On Sun, Mar 15, 2009 at 12:51:42PM +0100, Jaroslav Hajek wrote:
> On Fri, Mar 13, 2009 at 9:07 AM, John W. Eaton <address@hidden> wrote:
> > On 13-Mar-2009, Thomas Weber wrote:
> >
> > | That said, is there really a need to have two branches, stable and
> > | development? It seems the Linux kernel works quite nicely with just one
> > | branch.
> >
> > So just dismiss with the updates to the stable releases, and only have
> > a series of releases?
> >
> > That's fine with me, but it doesn't give people a lot of comfort when
> > there are bugs in a release and the next one might be N months away
> > and introduce a lot of new untested features that could cause more
> > trouble even if there are fixes for the problems found in the previous
> > release.
> >
> > The goal of the stable release series is to converge on something
> > that is more or less free of show-stopping bugs, even if it doesn't
> > have all the latest features.  But I'm not sure we do a good job of
> > that when we do more than fix regressions (and possibly other serious
> > bugs) in the stable release.  As Jaroslav noted, transplanting patches
> > from the development tree can have a destabilizing effect as the two
> > branches diverge.
> >
> > jwe
> >
> To carry on the idea of linear development:
> I think we have essentially two groups of users using binaries: users
> of packages provided by GNU/Linux distros, and users of the Windows
> binaries.
> As for the distro users, it's just a question of how often they can
> make package updates. My impression is that most distros (e.g. Debian)

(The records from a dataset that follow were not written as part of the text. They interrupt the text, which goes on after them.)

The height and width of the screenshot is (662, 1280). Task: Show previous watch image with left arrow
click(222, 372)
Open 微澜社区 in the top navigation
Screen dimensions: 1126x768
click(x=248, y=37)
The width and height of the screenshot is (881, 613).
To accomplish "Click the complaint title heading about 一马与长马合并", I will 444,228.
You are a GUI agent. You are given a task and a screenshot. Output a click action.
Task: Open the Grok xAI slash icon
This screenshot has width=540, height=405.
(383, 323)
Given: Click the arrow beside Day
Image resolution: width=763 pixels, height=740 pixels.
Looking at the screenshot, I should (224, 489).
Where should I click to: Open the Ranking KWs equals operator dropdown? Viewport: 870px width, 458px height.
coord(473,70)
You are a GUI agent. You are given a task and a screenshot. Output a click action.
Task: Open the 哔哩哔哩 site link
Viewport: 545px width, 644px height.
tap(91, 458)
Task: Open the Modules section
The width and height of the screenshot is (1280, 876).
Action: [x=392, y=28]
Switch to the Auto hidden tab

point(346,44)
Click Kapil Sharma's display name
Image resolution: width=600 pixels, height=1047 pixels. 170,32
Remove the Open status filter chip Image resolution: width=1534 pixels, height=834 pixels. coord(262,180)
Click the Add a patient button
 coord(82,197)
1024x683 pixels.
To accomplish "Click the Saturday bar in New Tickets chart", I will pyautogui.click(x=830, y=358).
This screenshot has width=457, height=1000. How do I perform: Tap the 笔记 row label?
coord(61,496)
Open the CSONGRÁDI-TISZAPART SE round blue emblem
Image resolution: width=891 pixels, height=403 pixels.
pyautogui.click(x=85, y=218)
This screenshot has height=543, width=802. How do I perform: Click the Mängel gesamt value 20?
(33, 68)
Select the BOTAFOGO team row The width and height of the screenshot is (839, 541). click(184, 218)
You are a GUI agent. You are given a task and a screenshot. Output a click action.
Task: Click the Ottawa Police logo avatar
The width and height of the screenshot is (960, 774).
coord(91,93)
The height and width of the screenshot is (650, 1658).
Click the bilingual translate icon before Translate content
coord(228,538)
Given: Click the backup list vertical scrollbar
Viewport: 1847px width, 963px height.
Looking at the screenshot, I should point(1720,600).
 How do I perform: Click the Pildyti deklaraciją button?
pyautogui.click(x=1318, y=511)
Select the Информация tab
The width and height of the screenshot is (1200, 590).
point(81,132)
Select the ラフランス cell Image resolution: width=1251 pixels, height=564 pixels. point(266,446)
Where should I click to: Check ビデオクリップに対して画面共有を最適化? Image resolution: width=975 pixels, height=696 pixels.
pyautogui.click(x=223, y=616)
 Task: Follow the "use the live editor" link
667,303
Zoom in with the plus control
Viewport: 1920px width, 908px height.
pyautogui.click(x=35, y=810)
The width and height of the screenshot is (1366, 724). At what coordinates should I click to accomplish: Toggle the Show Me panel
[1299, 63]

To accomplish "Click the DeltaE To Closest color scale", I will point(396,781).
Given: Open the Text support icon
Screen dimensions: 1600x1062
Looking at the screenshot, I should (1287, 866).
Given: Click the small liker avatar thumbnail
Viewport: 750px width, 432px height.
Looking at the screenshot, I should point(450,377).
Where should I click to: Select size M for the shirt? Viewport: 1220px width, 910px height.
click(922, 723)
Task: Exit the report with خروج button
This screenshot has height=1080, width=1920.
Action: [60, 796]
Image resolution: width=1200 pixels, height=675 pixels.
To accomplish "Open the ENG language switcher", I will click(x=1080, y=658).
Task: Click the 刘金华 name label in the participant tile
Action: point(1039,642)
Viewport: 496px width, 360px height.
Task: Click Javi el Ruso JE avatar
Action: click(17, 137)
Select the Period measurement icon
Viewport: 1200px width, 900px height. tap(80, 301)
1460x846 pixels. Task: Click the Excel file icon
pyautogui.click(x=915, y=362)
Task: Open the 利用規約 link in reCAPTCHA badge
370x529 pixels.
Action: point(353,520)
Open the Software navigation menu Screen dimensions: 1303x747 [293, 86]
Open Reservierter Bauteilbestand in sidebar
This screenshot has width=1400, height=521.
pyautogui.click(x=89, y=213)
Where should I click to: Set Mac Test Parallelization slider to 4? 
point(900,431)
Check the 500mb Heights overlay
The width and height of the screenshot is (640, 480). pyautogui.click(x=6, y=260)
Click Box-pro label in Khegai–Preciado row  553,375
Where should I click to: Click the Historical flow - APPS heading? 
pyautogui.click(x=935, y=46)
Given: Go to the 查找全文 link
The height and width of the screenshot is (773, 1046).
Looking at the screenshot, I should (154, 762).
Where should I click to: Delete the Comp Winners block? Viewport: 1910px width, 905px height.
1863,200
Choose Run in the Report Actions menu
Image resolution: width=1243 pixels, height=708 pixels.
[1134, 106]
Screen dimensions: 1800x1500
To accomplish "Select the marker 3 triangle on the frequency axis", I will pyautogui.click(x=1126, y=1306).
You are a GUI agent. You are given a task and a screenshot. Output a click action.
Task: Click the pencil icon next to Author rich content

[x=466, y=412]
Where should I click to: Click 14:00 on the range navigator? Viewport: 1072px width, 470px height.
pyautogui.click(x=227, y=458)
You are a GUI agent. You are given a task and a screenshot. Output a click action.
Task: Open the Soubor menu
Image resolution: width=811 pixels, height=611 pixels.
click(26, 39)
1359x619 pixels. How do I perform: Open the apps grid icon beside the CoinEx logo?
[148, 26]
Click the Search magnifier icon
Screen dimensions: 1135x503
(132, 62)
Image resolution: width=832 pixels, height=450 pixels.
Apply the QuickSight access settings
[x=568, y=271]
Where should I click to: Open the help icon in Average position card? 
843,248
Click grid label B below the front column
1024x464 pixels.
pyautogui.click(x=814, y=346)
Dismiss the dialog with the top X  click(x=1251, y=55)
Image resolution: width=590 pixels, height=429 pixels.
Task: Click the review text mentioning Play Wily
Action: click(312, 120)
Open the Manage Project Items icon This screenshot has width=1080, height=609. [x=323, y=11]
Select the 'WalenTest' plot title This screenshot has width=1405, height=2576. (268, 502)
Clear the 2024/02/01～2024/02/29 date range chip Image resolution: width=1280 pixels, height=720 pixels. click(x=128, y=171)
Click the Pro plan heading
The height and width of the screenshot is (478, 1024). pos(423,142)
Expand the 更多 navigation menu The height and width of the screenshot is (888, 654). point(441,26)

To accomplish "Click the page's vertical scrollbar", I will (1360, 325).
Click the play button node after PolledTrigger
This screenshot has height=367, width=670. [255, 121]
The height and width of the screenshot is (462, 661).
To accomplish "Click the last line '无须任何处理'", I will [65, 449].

> have a fairly sophisticated auto-building systems, so that updating a
> binary package, say (a wild guess), once per month is not a big deal.
> Perhaps the package maintainers visiting this list can comment.

For Debian:
For Octave itself, once per month isn't a problem. However, there are
also the packages from octave-forge. If they need an update for an
Octave version, than once per month is off-limits. I'd say that building
2-3 octave-forge packages are about as much "work" as one Octave

Where "work" means the time I actively spend on the packaging. It's not
like I'm supervising the compiler's output.